Tire load sensitivity describes the behaviour of tires under load. Conventional pneumatic tires do not behave as classical friction theory would suggest. The load sensitivity of most real tires in their typical operating range is such that the coefficient of friction decreases as the vertical load, Fz, increases. The maximum lateral force that can be developed does increase as the vertical load increases, but at a diminishing rate.

==Behaviour==
Coulomb friction theory says that the maximum horizontal force developed should be proportional to the vertical load on the tire. In practice, the maximum horizontal force Fy that can be generated is proportional, roughly, to the vertical load Fz raised to the power of somewhere between 0.7 and 0.9, typically.

Production car tires typically develop this maximum lateral force, or cornering force, at a slip angle of 6-10 degrees, although this angle increases as the vertical load on the tire increases.
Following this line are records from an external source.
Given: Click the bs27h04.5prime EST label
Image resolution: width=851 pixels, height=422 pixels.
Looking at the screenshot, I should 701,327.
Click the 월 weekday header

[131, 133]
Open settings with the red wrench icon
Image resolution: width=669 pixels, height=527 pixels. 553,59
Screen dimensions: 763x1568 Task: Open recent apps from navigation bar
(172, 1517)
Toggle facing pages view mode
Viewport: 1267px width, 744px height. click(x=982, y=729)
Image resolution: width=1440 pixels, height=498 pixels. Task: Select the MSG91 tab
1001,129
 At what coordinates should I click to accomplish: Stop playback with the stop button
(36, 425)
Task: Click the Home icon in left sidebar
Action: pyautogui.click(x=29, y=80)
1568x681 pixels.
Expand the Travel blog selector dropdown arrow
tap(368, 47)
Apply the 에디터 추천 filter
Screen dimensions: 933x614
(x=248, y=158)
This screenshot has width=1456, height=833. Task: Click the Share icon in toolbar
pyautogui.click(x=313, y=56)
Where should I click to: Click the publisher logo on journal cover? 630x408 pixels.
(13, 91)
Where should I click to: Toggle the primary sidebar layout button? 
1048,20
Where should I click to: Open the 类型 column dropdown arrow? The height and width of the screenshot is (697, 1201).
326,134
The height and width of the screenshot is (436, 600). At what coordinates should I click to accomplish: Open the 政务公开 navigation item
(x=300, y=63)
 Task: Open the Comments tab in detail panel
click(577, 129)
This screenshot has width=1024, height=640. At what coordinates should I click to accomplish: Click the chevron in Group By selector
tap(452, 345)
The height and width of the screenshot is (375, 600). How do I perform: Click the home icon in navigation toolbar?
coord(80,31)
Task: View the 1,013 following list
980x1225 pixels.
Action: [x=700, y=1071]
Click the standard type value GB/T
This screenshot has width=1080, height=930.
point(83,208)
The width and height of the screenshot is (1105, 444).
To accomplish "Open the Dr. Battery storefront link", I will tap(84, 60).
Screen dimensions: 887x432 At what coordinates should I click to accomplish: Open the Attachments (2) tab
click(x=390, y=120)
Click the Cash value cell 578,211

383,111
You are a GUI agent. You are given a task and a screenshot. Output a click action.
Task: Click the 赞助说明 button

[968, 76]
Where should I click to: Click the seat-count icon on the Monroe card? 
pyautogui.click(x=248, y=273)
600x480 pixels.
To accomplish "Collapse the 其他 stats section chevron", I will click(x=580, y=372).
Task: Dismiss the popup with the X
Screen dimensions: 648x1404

Formula 1 car tires may reach a peak side force at 3 degrees

==Example==

As an example, here is data extracted from Milliken and Milliken's "Race Car Vehicle Dynamics", figure 2.9:
| Vertical load | Fy/Fz | Slip Angle |
| (lbf) | max | degrees |
| 900 | 1.10 | 5.6 |
| 1350 | 1.08 | 6.0 |
| 1800 | 0.97 | 6.7 |
The same sensitivity is typically seen in the longitudinal forces, and combined lateral and longitudinal slip.